-- Data under study follows --

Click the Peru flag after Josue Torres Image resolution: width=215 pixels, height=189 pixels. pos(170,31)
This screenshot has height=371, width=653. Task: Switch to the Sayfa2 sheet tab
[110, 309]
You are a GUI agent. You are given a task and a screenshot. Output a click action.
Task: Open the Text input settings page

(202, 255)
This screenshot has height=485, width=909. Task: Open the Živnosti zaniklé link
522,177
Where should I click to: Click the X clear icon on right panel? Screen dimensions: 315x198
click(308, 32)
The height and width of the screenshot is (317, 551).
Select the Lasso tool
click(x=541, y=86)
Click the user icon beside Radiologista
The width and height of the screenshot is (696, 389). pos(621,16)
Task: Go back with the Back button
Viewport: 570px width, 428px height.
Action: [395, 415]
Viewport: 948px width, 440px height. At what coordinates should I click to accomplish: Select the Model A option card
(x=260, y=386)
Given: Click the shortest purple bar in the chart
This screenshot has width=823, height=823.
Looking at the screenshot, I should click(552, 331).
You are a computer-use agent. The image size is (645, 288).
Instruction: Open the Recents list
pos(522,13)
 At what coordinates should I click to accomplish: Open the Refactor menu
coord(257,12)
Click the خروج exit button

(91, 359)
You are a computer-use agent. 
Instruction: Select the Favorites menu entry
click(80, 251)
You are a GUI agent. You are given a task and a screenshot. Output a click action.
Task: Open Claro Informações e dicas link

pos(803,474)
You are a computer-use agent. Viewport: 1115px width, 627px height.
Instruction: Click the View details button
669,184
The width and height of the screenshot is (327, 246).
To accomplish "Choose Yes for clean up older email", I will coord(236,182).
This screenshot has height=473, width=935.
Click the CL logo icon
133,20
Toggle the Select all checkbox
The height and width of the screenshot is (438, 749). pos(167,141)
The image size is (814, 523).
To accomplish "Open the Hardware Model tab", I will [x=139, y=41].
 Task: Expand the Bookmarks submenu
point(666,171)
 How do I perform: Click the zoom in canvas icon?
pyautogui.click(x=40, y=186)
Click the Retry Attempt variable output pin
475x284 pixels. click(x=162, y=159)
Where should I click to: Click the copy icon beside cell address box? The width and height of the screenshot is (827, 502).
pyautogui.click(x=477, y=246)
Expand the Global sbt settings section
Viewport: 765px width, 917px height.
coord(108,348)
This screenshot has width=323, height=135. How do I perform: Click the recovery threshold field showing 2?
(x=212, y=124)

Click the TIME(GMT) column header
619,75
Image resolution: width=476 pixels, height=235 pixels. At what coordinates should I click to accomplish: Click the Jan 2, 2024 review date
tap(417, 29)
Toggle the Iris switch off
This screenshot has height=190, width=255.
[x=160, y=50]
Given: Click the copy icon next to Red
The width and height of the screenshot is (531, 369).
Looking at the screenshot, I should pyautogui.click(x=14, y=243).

-- Data under study concluded --

_Instructions for the task_
Check each line of the entries above, and show every one holding the word "computer".

_Task result_
You are a computer-use agent. The image size is (645, 288).
You are a computer-use agent. 
You are a computer-use agent. Viewport: 1115px width, 627px height.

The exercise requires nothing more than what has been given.